## [Goal of the exercise]
Write each line word for word, from the line that contains "Open the arrow" through the last line of the material below.

## [Data provided]
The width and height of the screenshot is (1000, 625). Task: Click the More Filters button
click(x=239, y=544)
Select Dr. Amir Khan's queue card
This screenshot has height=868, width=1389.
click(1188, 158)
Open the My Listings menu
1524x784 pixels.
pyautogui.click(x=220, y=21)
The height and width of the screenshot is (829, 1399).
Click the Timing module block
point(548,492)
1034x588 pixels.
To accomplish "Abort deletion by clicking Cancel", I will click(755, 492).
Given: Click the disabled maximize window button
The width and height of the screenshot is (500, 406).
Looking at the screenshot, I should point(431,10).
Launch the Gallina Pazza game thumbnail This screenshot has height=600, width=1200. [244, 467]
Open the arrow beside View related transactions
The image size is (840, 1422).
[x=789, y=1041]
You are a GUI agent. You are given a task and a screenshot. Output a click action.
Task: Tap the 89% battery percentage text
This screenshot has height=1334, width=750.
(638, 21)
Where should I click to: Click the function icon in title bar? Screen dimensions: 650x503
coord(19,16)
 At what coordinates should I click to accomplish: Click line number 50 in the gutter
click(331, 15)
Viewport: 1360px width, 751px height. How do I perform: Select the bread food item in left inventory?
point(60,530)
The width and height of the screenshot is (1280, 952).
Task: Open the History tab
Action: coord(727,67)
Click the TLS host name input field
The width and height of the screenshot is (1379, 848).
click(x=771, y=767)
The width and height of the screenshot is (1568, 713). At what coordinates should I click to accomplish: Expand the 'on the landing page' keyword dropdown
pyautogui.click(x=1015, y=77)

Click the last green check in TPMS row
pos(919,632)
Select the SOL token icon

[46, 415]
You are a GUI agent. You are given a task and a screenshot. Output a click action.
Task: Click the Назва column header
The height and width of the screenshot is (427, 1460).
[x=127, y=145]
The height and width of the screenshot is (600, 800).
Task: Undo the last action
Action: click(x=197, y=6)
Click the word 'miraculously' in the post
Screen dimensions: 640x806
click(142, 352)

## [Finished exercise]
Open the arrow beside View related transactions
The image size is (840, 1422).
[x=789, y=1041]
You are a GUI agent. You are given a task and a screenshot. Output a click action.
Task: Tap the 89% battery percentage text
This screenshot has height=1334, width=750.
(638, 21)
Where should I click to: Click the function icon in title bar? Screen dimensions: 650x503
coord(19,16)
 At what coordinates should I click to accomplish: Click line number 50 in the gutter
click(331, 15)
Viewport: 1360px width, 751px height. How do I perform: Select the bread food item in left inventory?
point(60,530)
The width and height of the screenshot is (1280, 952).
Task: Open the History tab
Action: coord(727,67)
Click the TLS host name input field
The width and height of the screenshot is (1379, 848).
click(x=771, y=767)
The width and height of the screenshot is (1568, 713). At what coordinates should I click to accomplish: Expand the 'on the landing page' keyword dropdown
pyautogui.click(x=1015, y=77)

Click the last green check in TPMS row
pos(919,632)
Select the SOL token icon

[46, 415]
You are a GUI agent. You are given a task and a screenshot. Output a click action.
Task: Click the Назва column header
The height and width of the screenshot is (427, 1460).
[x=127, y=145]
The height and width of the screenshot is (600, 800).
Task: Undo the last action
Action: click(x=197, y=6)
Click the word 'miraculously' in the post
Screen dimensions: 640x806
click(142, 352)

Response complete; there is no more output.